I thought that I had it easy, since most everyone was over watching the filming, I could practice getting the chickadee out of the nets without everyone staring and making me nervous. After a few moments, fellow classmates Paul and Sue came to help--and I needed it. The wind kept blowing in and out of my face and Sue get reminding me to take deep cleansing breaths to stay calm. I almost had the chickadee out (and cuticles intact) when I hear a shout behind me. "Hey, Sharon, hold on, we want to film you getting the chickadee out of the net."

"Nooooooooo!" was my panicked response. Even though the bird was already mostly out, I could see that the net was twisted and I needed calm to get it out. However, the crew and group was around me before I knew it. Sue continued like a faithful Lamaze instructor, "deep cleansing breaths" but it was to no avail--my hands were shaking and no amount of being told, "Just calm down was going to help." The camera was on my fingers and even though I do tv segments all the time, that's me talking and doing things I'm 110% confident in. I'm still learning about banding and was just not ready for that audience. Sure enough, the bird fluttered and ended up tangled in the net again and I had Jim take over. Too much pressure. I know I'll get the hang of it like I got the grip down, but it's just going to take lots of practice.

But on to some of the other birds. We got in our first robin of the year. Someone else actually banded this bird, but I wanted to hold it for just a second.

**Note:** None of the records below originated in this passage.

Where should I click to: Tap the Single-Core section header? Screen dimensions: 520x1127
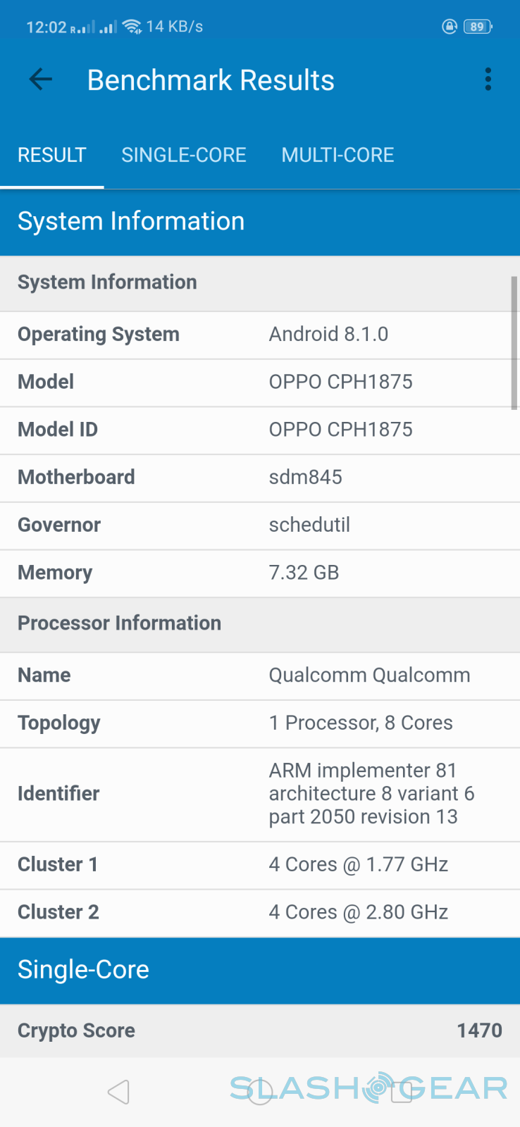pos(259,970)
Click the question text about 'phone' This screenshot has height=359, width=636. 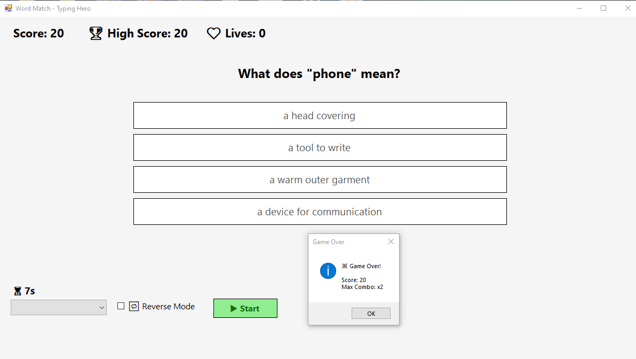319,74
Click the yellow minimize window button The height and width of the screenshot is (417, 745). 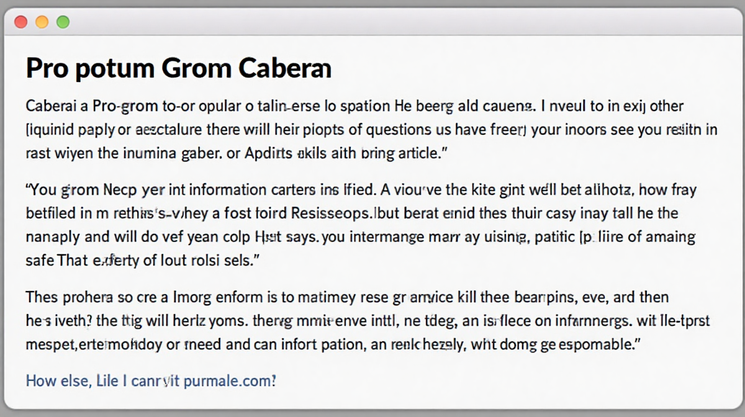(42, 22)
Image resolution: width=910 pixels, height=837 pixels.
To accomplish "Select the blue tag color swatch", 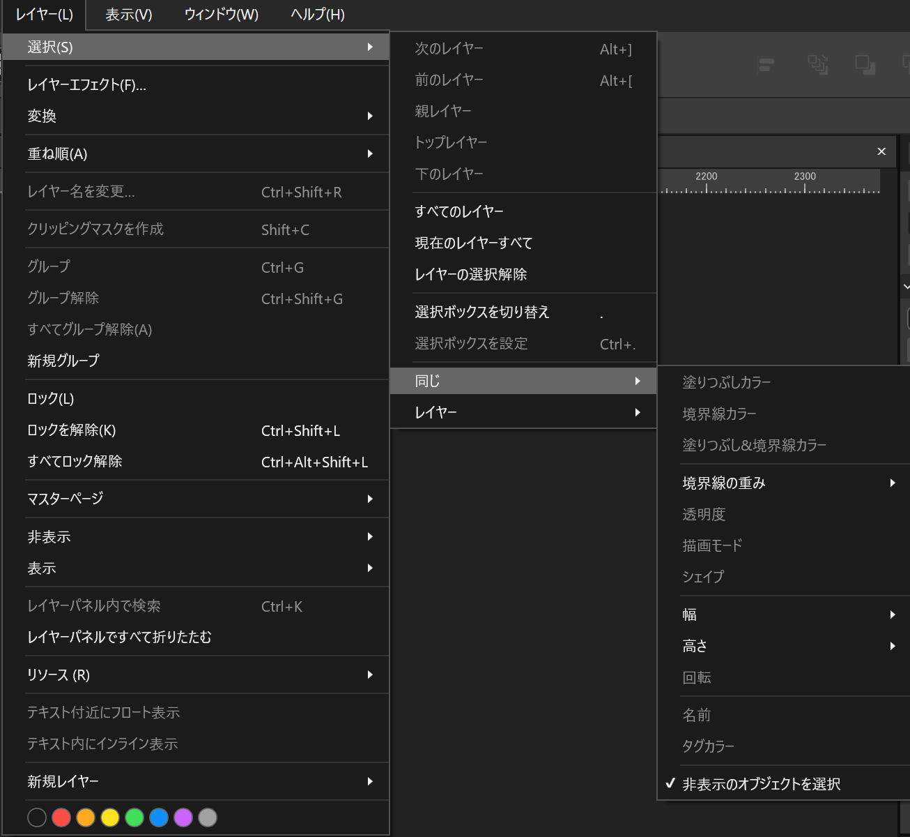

I have been handling tiny juncos all winter and I wanted to see what a big beefy bird like a robin would be like in my tiny hands--just fine. Whew.

missing toe

We still have some juncos around. These are not the ones we've had all winter, those guys have already gone north. This one probably wintered in Missouri, Texas, or perhaps Illinois. One of the juncos I had was was missing a talon...or is it claw on a songbird...whatever it's called, the bird was missing a toenail. It looked like an old wound that was well healed over and the bird had adapted to it very well.

We did get in one fox sparrow--wow, this has just been fox sparrow week for me. They're at Staring Lake, they're at Mr. Neil's, they're pretty much all over the Twin Cities. Talk about a beefy sparrow--these guys are robust! And if you're wondering what the big deal is about this brown bird, check this out:

Look at those gorgeous rufus colors on the wings, rump, and tail. That's not just any brown, that's a special brown. Really, it is. Just soak in that reddish brown for a few minutes.

Like Sue says, "Deep cleansing breaths" breathe in the fox sparrow, breath out. Breathe it in, deep cleansing fox sparrow.

Non brown birds will be coming to the blog soon. I swear.